El comisionado le disculpaba por su cuenta confidencialmente, diciéndome que estaba achumado (ebrio).
Mandé tomar caballos y ensillar, y como el terreno era muy quebrado, durante la operación se distrajeron los caballerizos y me robaron dos pingos.
Se lo dije á Caniupán, manifestándole con grosería que aquello era mal hecho, que Mariano Rosas estaba en el deber de tomar á los ladrones, para castigarlos y hacerles entregar mis caballos si no se los habían comido. Y quise hacer aquella comedia de enojo, porque entre bárbaros más vale pasar por brusco que por tonto.
Caniupán hizo la suya; me aseguró que los ladrones serían perseguidos, tomados y castigados, pero él sabía perfectamente bien que nadie lo había de hacer.
Por supuesto que no lo hicieron. Perdí, pues, mis caballos, quedándome sólo la satisfacción de haber refunfuñado un rato con desahogo.
Avisáronme que todo estaba pronto para la marcha.
Se lo previne á mi conductor y nos pusimos en viaje.
Los indios no andan jamás al tranco cuando toman el camino.
Al entrar en el que debíamos seguir, me dijo Caniupán, poniéndose al galope:
—Galope, amigo.
Yo, que no quería dejarme dominar ni en las cosas pequeñas, ni contesté, ni galopé.
—Galope, galope, amigo—me gritó el indio.

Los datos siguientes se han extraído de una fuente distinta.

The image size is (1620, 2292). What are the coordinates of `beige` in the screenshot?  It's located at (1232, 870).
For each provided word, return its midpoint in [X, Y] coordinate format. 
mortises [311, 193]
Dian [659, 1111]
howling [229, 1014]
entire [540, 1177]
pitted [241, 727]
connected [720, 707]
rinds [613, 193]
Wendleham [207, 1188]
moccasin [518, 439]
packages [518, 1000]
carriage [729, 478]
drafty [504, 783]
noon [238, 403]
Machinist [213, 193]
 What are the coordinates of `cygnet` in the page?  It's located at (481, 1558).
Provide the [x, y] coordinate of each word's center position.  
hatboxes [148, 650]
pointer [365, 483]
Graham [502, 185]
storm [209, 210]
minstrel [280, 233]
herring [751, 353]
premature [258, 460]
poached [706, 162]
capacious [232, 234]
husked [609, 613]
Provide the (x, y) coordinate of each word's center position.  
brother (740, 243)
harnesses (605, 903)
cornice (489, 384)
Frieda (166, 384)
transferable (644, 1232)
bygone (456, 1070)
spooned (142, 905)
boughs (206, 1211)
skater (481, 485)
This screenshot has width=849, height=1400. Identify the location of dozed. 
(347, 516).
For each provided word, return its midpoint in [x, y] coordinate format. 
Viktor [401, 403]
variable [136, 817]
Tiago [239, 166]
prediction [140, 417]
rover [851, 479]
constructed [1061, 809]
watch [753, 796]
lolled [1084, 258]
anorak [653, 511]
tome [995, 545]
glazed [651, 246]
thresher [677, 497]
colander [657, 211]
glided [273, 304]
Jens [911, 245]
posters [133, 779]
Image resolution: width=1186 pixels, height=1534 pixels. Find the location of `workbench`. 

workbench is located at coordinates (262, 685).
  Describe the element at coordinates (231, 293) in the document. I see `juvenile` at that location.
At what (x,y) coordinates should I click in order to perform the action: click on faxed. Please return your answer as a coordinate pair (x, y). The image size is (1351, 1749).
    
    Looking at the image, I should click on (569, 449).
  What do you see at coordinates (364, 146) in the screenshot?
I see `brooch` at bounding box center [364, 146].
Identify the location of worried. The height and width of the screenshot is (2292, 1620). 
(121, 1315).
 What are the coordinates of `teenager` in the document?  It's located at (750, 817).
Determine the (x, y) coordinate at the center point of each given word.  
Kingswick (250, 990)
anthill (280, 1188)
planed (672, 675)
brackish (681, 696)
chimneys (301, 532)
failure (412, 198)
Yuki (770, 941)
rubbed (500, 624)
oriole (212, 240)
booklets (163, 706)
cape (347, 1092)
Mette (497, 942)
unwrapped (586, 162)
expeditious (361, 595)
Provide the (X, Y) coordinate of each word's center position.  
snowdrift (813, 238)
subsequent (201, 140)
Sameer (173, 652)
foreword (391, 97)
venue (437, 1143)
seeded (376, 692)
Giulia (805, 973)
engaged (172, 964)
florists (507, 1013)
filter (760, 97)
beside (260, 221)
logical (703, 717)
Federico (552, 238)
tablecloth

Si yo hubiera estado prisionero, no me habría hecho tan mal efecto aquella especie de imposición.
—No quiero galopar—le contesté.
Y como algunos de los míos que venían atrás, viendo el aire de la marcha de los indios, llegasen galopando:
—¡Despacio! ¡ despacio!—les grité.
Los indios se fueron adelante formando un grupo; los cristianos nos quedamos atrás, formando otro.